((

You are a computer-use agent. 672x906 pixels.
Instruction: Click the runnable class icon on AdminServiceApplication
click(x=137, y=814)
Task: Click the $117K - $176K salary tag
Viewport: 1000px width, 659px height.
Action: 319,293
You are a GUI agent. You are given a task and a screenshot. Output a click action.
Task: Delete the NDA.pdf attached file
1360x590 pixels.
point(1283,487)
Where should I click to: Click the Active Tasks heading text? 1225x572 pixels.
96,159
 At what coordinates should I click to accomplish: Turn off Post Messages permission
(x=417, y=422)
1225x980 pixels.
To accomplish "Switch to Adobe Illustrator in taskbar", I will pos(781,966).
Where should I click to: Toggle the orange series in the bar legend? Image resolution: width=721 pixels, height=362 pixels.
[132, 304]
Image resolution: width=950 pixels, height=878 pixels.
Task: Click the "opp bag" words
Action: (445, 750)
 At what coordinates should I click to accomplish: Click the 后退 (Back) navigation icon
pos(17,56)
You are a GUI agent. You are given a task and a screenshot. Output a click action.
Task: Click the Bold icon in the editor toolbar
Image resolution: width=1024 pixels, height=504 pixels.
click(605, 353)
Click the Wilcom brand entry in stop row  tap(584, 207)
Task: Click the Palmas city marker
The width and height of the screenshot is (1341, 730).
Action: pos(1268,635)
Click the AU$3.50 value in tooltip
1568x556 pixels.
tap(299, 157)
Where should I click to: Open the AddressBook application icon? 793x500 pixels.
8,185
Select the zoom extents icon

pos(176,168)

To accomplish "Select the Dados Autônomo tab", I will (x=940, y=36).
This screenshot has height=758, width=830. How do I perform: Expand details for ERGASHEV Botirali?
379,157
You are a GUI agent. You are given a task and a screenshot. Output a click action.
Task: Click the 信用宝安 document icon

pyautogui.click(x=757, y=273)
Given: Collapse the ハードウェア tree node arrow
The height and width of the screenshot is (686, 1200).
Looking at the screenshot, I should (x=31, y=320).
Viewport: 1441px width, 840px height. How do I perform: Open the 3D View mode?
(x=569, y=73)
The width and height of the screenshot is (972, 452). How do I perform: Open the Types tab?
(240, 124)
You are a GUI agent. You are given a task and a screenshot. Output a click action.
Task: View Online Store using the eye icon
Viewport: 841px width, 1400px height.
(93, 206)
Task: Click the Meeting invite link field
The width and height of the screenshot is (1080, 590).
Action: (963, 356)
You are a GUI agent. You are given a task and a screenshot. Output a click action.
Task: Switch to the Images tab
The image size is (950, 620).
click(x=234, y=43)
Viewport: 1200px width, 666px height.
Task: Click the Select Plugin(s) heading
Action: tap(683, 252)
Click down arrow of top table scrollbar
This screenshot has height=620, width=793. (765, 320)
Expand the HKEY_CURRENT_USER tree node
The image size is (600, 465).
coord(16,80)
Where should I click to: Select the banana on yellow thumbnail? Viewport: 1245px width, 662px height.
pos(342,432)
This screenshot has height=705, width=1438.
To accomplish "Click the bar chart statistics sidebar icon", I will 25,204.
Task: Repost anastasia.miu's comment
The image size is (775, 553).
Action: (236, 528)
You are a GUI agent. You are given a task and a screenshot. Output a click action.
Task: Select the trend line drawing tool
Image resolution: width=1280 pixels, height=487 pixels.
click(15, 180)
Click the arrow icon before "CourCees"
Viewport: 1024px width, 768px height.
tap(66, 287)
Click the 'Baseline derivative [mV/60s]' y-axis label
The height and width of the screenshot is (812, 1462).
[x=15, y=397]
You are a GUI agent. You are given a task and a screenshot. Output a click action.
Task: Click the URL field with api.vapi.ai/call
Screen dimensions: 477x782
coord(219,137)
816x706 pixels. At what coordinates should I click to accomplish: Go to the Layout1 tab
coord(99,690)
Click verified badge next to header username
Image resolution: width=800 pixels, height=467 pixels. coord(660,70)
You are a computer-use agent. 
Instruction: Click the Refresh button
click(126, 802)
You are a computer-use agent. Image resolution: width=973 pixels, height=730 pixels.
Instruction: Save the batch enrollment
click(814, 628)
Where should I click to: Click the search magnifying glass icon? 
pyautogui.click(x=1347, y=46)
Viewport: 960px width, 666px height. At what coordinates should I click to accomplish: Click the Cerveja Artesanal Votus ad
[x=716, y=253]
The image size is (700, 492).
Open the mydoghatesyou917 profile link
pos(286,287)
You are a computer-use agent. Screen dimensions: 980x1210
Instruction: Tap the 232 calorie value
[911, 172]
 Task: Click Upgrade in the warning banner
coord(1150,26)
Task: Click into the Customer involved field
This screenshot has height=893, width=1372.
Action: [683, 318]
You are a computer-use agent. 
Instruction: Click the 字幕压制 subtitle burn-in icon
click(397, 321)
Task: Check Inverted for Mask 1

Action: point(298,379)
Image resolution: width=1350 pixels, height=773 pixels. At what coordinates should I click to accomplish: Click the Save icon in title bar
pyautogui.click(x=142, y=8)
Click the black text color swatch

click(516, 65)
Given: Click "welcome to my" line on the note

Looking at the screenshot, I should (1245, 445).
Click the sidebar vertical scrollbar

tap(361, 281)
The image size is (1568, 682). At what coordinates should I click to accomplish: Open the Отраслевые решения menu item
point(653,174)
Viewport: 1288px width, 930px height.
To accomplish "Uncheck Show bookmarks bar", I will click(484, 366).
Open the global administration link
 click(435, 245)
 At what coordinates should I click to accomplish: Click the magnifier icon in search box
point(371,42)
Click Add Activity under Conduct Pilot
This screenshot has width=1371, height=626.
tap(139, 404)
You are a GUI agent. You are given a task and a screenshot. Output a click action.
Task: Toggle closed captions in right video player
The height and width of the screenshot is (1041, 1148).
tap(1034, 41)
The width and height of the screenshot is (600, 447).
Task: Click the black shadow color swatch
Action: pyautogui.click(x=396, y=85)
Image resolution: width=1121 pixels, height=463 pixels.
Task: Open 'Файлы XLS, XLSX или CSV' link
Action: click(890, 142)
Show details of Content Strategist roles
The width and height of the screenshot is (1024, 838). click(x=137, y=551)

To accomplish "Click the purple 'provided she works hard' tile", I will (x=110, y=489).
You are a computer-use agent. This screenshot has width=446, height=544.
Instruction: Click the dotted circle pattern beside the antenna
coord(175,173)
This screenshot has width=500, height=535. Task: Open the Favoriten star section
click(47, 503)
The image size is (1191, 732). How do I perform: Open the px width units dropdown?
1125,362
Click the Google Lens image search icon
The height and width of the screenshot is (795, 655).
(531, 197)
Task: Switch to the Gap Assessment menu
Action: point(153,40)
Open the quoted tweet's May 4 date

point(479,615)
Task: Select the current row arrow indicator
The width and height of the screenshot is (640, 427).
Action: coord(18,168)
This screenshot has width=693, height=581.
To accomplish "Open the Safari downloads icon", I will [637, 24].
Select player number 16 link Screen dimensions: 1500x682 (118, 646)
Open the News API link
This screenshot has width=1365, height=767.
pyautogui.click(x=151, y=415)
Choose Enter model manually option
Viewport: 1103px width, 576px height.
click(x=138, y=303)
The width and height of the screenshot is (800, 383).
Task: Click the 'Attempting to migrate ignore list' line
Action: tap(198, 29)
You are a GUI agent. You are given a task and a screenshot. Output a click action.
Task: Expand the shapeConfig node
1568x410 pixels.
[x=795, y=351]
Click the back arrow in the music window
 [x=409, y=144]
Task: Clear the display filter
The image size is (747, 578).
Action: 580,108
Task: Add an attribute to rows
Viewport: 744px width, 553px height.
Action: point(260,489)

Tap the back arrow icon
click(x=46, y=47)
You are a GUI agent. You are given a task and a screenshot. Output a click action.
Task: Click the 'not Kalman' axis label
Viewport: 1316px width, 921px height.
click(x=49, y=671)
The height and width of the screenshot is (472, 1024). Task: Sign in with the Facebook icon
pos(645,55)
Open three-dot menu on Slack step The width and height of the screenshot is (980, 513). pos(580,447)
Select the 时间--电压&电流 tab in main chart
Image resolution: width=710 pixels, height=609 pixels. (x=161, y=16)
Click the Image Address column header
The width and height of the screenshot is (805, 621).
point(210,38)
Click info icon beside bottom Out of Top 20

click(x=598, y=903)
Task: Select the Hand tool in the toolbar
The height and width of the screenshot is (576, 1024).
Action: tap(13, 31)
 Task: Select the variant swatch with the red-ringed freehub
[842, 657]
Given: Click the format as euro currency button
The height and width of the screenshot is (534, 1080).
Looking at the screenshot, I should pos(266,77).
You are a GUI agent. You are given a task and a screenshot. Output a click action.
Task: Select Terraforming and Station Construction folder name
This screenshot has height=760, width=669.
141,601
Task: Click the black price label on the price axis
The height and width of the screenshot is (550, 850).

))

Required action:
Search the preceding listing for the word "toolbar" and pull out every line that holds it.

Task response:
Task: Click the Bold icon in the editor toolbar
Task: Select the Hand tool in the toolbar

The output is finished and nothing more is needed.